New Zealand and Australia were two early adopters of shorter hours for residents, and their experiences should have warned other countries against the idea. In 1985, when New Zealand restricted residents to 72 hours of work per week, hospitals faced a sudden shortage and ended up hiring more senior doctors to fill the gap. Australia experienced a similar problem after physicians adopted a 1999 “National Code of Practice” designed to minimize the risks facing all shift workers who work extended hours. By 2004, physician shortages were common in Australia, and the state of New South Wales had 900 vacancies for residents and other doctors in training.

Other countries have seen similar snags. In Europe, where thousands of physicians were needed to fill vacancies created after residents scaled back their hours, hiring additional personnel cost an estimated 1.75 billion Euros. Exceeding the 48-hour-a-week allotment “is the rule rather than the exception” in Portugal, noted researchers in a 2004 British Medical Journal article. The United Kingdom needed an estimated 15,000 additional doctors to staff the National Health Service to comply with the Working Time Directive, which applied to junior doctors for the first time in 2000. In 2004, the BBC reported that the NHS was facing a “staffing crisis” brought on by shorter hours for residents.

We all know that every time Congress passes a bill, they create unintended consequences.  They fail to anticipate where the dominoes will fall.

I submit that the IOM and the ACGME have not considered the unintended consequences.  They are using a new treatment for a perceived disease without considering adverse effects.

What bothers me is the total lack of understanding about the implications of changing a system that has actually worked.  I understand the desire to sleep.  I know that post-call residents are not as sharp as pre-call residents.  As an attending I have always adjusted rounds and overall patient management to work around their sleepiness.

We need to examine the many permutations of the current 80 hour work week to understand what works and what does not work.  We need some cost-effectiveness calculations.
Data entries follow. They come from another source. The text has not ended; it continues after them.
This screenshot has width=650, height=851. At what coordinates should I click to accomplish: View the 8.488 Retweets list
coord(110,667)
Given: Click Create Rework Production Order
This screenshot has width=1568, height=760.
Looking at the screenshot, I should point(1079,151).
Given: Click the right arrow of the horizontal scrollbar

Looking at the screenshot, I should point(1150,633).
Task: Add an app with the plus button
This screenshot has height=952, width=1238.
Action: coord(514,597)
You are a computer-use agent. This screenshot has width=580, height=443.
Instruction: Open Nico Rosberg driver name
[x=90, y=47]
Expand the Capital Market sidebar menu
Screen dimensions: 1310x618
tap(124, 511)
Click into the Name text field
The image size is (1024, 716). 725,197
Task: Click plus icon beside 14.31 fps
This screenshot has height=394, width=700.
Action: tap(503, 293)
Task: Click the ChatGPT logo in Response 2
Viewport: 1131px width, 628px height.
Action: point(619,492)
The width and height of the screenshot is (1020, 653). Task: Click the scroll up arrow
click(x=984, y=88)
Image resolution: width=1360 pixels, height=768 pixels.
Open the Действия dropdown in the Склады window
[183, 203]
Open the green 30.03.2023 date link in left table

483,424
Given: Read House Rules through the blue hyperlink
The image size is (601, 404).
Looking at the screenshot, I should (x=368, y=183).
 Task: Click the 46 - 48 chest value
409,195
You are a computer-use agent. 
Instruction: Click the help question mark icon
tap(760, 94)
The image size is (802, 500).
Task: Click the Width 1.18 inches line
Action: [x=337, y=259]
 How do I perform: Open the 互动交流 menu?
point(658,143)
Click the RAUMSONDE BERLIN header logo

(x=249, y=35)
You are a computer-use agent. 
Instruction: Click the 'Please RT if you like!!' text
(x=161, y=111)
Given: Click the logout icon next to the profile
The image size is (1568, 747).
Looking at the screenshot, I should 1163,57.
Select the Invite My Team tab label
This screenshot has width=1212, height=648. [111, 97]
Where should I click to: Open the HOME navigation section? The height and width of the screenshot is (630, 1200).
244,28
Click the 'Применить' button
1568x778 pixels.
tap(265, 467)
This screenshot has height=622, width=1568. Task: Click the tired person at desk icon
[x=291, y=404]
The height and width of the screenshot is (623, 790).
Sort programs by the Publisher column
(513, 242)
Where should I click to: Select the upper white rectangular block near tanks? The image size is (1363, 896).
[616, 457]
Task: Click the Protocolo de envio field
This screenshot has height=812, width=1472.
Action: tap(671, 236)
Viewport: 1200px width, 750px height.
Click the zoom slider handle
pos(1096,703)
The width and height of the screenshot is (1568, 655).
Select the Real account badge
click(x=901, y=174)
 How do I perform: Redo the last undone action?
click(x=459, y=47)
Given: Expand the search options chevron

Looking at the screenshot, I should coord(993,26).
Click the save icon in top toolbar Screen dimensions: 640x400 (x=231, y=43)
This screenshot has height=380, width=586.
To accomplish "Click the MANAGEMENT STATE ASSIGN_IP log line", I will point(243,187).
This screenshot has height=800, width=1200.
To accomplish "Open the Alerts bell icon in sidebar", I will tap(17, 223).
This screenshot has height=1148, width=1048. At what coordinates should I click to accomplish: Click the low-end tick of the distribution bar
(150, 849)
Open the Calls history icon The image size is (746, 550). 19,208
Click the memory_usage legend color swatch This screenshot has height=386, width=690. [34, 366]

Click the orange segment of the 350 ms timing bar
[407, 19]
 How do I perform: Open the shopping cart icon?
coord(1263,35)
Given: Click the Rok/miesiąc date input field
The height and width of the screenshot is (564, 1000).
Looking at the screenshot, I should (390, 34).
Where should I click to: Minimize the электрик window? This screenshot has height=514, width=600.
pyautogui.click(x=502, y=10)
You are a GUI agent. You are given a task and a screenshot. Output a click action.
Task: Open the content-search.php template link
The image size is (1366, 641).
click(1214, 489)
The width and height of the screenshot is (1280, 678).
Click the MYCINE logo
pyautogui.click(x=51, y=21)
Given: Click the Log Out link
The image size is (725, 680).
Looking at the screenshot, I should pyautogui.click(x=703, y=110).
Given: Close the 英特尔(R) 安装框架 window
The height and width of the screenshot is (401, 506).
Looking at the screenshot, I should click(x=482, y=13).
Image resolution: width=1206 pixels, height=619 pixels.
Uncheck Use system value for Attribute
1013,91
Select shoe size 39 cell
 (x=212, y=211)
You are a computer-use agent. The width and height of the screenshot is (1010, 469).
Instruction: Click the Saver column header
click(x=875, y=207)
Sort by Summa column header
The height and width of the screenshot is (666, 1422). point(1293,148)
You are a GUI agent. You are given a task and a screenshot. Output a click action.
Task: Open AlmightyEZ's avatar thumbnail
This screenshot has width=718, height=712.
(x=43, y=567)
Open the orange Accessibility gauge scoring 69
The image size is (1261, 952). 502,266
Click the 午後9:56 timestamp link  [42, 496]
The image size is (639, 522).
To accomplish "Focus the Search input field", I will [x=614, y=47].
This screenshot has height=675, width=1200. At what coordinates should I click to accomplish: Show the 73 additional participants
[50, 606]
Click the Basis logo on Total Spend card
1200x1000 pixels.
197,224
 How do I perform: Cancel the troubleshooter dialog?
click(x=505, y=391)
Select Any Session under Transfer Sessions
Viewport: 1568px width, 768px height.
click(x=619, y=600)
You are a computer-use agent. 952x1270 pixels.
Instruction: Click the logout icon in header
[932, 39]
A reader emailed me yesterday:

Twenty years ago, it was fair to say that residency was an apprenticeship.  You learned from the experience of your teachers.  Now that is only half true.  Now the volume of time that must be devoted to reading and learning new science is greater than ever.  And yet there is no corresponding increase in training time.  Working 30 hour shifts is great for experience.  But have you tried reading a “Clinical Implications” article from the NEJM at hour 31?  If you can do it, you are a better man than I.  Internal medicine cannot be taught in 3 years.  When you trained, it was possible.  It is not today.

But I could be wrong.  I’m very tired.

Let me address several issues.  I have never met an intern who felt that he/she read enough.  Internship is not about reading.  We have always had new science to learn, but putting new science into context requires knowing enough about patient care to have a framework.

I learned a lot of internal medicine during my residency.  I have learned much more since my residency.  You can never learn internal medicine, you only learn enough to start your path towards continuing improvement.

I remember learning that Larry Bird would work hard every summer to add new skills to his game – even after winning the NBA championship and the MVP award.  I have heard interviews with Tiger Woods in which he talks about working to get better.

Internal medicine (and every other specialty) changes steadily.  The great physicians are always improving.

If we decrease work hours enough, then we should increase the duration of training.  We also must remember that such increases will cost someone money.

Today, when I work with senior internal medicine residents I am not worried about their training.  They are ready to work on their own.  They will grow and improve over time.

At 59-years-old, I feel that I am still improving as an internist.  I cannot explain all the newest science as it is published, but I learn what is important once it begins to impact patient care.  But I continue to improve at the bedside; I continue to improve as a diagnostician.

So please do not worry about not keeping up.  You will never be able to keep up.  But you can still become a great internist.